Figure 2. The serine hydrolase activity of LDAH is required for LasA toxicity.

(a) LDAH contains an α/β hydrolase domain (red) with a typical catalytic triad: S139 within a GxSxG motif, D271 and H300 (circled). A hydrophobic hairpin motif that mediates localization to lipid droplets (colored yellow) is present as an insertion in the α/β fold. Numbers refer to amino acid positions. (b) Abundance of LDAH protein in WT cells, LDAH^−/− cells (hereafter called LDAH^null) and LDAH^null cells re-expressing wild-type LDAH (LDAH^WT) or a mutant (LDAH^S139C) in which the catalytic triad serine (shown in A) was changed to cysteine.
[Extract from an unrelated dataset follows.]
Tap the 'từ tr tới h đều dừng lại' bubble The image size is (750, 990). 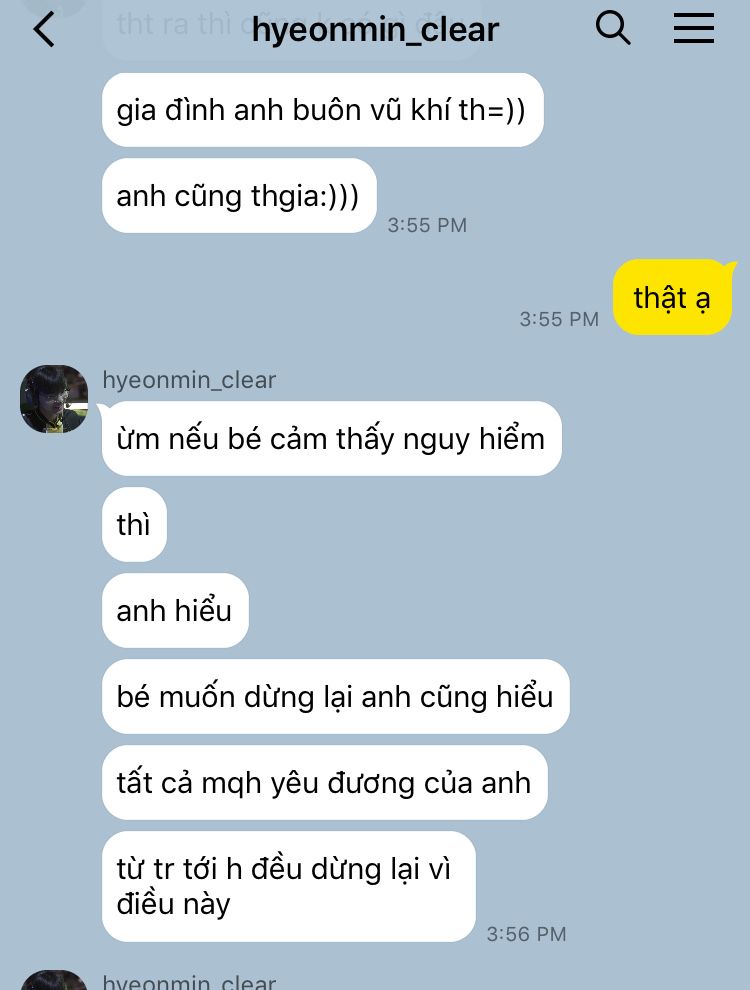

LDAH^WT and LDAH^S139C were expressed either as untagged proteins or fused to GFP (uncropped immunoblots are in Supplementary Fig. 10). Immunoblot was repeated three times with similar results. (c) LasA sensitivity of the indicated cell lines was assessed using an MTT assay. IC₅₀ values are as follows: 21 ± 1 nM for WT, 505 ± 22 nM for LDAH^null, 56 ± 3 nM for LDAH^null;LDAH^WT, 60 ± 3 nM for LDAH^null;LDAH^WT-GFP, 582 ± 25 nM for LDAH^null;LDAH^S139C and 599 ± 24 nM for LDAH^null; hLDAH^S139C-GFP. Circles denote the mean value (+/- S.D. from n=3 independent samples).